WHAT NEEDS TO BE DONE
From the line containing "[Facebook-f] (311, 2525)" through the last line of the entries, set down every line exactly and add nothing.

RECORDED DATA

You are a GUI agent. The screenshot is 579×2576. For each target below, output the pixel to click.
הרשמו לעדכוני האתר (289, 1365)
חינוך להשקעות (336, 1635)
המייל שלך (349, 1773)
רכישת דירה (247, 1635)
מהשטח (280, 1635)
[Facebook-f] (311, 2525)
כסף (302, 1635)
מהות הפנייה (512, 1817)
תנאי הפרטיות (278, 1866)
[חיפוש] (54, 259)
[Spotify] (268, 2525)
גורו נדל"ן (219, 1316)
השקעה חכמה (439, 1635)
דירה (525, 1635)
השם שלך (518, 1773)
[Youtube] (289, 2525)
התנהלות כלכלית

RESPONSE BELOW
[Facebook-f] (311, 2525)
כסף (302, 1635)
מהות הפנייה (512, 1817)
תנאי הפרטיות (278, 1866)
[חיפוש] (54, 259)
[Spotify] (268, 2525)
גורו נדל"ן (219, 1316)
השקעה חכמה (439, 1635)
דירה (525, 1635)
השם שלך (518, 1773)
[Youtube] (289, 2525)
התנהלות כלכלית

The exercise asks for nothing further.